Stored records
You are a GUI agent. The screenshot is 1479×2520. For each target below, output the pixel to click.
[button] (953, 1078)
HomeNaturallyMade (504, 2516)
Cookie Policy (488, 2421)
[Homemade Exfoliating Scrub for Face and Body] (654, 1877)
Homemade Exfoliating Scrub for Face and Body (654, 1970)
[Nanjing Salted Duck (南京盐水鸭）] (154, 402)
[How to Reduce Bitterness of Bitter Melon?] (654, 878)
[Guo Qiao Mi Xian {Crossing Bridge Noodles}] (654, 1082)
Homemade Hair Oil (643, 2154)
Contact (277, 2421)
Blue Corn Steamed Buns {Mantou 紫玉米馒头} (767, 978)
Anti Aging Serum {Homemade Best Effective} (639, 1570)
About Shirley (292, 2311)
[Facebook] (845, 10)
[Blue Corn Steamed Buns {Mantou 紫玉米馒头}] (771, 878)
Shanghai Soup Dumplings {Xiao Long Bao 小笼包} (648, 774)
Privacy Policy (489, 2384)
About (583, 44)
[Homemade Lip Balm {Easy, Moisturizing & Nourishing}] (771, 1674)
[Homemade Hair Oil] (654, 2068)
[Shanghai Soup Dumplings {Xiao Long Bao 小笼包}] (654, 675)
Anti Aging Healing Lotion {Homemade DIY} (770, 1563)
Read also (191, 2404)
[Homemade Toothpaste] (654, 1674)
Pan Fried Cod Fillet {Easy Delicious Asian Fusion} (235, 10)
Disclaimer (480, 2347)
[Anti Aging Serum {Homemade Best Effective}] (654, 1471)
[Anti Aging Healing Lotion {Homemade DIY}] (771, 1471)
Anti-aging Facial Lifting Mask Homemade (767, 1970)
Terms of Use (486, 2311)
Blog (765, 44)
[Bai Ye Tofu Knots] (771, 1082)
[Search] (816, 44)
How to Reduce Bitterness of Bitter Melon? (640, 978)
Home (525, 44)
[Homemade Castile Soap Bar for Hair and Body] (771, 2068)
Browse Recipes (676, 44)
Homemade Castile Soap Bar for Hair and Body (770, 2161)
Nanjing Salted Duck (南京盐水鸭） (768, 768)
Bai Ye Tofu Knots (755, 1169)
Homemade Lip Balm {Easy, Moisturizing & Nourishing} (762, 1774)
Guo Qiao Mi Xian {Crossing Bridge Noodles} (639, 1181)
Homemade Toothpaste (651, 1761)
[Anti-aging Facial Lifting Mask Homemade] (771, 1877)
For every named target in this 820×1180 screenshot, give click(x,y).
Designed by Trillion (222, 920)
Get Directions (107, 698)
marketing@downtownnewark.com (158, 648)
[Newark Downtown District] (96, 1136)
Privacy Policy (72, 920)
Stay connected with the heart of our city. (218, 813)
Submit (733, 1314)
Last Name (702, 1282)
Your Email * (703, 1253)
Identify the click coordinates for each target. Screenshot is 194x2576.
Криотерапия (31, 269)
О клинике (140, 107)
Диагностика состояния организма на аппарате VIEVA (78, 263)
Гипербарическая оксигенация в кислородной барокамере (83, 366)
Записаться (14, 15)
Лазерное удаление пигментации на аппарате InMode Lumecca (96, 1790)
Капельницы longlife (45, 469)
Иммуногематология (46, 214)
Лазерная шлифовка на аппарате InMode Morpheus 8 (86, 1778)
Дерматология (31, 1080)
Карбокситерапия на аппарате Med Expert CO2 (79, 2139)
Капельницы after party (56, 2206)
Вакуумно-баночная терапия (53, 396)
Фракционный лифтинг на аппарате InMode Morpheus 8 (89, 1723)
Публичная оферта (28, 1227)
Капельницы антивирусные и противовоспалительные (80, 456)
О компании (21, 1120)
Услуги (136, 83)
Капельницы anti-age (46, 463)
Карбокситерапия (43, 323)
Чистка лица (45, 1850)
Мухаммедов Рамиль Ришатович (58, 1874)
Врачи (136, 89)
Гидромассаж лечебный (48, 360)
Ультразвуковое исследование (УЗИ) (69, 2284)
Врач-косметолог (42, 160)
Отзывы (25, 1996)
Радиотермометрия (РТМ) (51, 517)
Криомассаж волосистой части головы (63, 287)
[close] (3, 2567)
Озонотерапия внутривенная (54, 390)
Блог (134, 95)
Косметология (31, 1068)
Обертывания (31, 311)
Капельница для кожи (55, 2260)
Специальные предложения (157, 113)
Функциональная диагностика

- _About this task_
Line by line, output the records exactly as given.

- _Result for this task_
You are a GUI agent. The screenshot is 1479×2520. For each target below, output the pixel to click.
[button] (953, 1078)
HomeNaturallyMade (504, 2516)
Cookie Policy (488, 2421)
[Homemade Exfoliating Scrub for Face and Body] (654, 1877)
Homemade Exfoliating Scrub for Face and Body (654, 1970)
[Nanjing Salted Duck (南京盐水鸭）] (154, 402)
[How to Reduce Bitterness of Bitter Melon?] (654, 878)
[Guo Qiao Mi Xian {Crossing Bridge Noodles}] (654, 1082)
Homemade Hair Oil (643, 2154)
Contact (277, 2421)
Blue Corn Steamed Buns {Mantou 紫玉米馒头} (767, 978)
Anti Aging Serum {Homemade Best Effective} (639, 1570)
About Shirley (292, 2311)
[Facebook] (845, 10)
[Blue Corn Steamed Buns {Mantou 紫玉米馒头}] (771, 878)
Shanghai Soup Dumplings {Xiao Long Bao 小笼包} (648, 774)
Privacy Policy (489, 2384)
About (583, 44)
[Homemade Lip Balm {Easy, Moisturizing & Nourishing}] (771, 1674)
[Homemade Hair Oil] (654, 2068)
[Shanghai Soup Dumplings {Xiao Long Bao 小笼包}] (654, 675)
Anti Aging Healing Lotion {Homemade DIY} (770, 1563)
Read also (191, 2404)
[Homemade Toothpaste] (654, 1674)
Pan Fried Cod Fillet {Easy Delicious Asian Fusion} (235, 10)
Disclaimer (480, 2347)
[Anti Aging Serum {Homemade Best Effective}] (654, 1471)
[Anti Aging Healing Lotion {Homemade DIY}] (771, 1471)
Anti-aging Facial Lifting Mask Homemade (767, 1970)
Terms of Use (486, 2311)
Blog (765, 44)
[Bai Ye Tofu Knots] (771, 1082)
[Search] (816, 44)
How to Reduce Bitterness of Bitter Melon? (640, 978)
Home (525, 44)
[Homemade Castile Soap Bar for Hair and Body] (771, 2068)
Browse Recipes (676, 44)
Homemade Castile Soap Bar for Hair and Body (770, 2161)
Nanjing Salted Duck (南京盐水鸭） (768, 768)
Bai Ye Tofu Knots (755, 1169)
Homemade Lip Balm {Easy, Moisturizing & Nourishing} (762, 1774)
Guo Qiao Mi Xian {Crossing Bridge Noodles} (639, 1181)
Homemade Toothpaste (651, 1761)
[Anti-aging Facial Lifting Mask Homemade] (771, 1877)
For every named target in this 820×1180 screenshot, give click(x,y).
Designed by Trillion (222, 920)
Get Directions (107, 698)
marketing@downtownnewark.com (158, 648)
[Newark Downtown District] (96, 1136)
Privacy Policy (72, 920)
Stay connected with the heart of our city. (218, 813)
Submit (733, 1314)
Last Name (702, 1282)
Your Email * (703, 1253)
Identify the click coordinates for each target. Screenshot is 194x2576.
Криотерапия (31, 269)
О клинике (140, 107)
Диагностика состояния организма на аппарате VIEVA (78, 263)
Гипербарическая оксигенация в кислородной барокамере (83, 366)
Записаться (14, 15)
Лазерное удаление пигментации на аппарате InMode Lumecca (96, 1790)
Капельницы longlife (45, 469)
Иммуногематология (46, 214)
Лазерная шлифовка на аппарате InMode Morpheus 8 (86, 1778)
Дерматология (31, 1080)
Карбокситерапия на аппарате Med Expert CO2 (79, 2139)
Капельницы after party (56, 2206)
Вакуумно-баночная терапия (53, 396)
Фракционный лифтинг на аппарате InMode Morpheus 8 (89, 1723)
Публичная оферта (28, 1227)
Капельницы антивирусные и противовоспалительные (80, 456)
О компании (21, 1120)
Услуги (136, 83)
Капельницы anti-age (46, 463)
Карбокситерапия (43, 323)
Чистка лица (45, 1850)
Мухаммедов Рамиль Ришатович (58, 1874)
Врачи (136, 89)
Гидромассаж лечебный (48, 360)
Ультразвуковое исследование (УЗИ) (69, 2284)
Врач-косметолог (42, 160)
Отзывы (25, 1996)
Радиотермометрия (РТМ) (51, 517)
Криомассаж волосистой части головы (63, 287)
[close] (3, 2567)
Озонотерапия внутривенная (54, 390)
Блог (134, 95)
Косметология (31, 1068)
Обертывания (31, 311)
Капельница для кожи (55, 2260)
Специальные предложения (157, 113)
Функциональная диагностика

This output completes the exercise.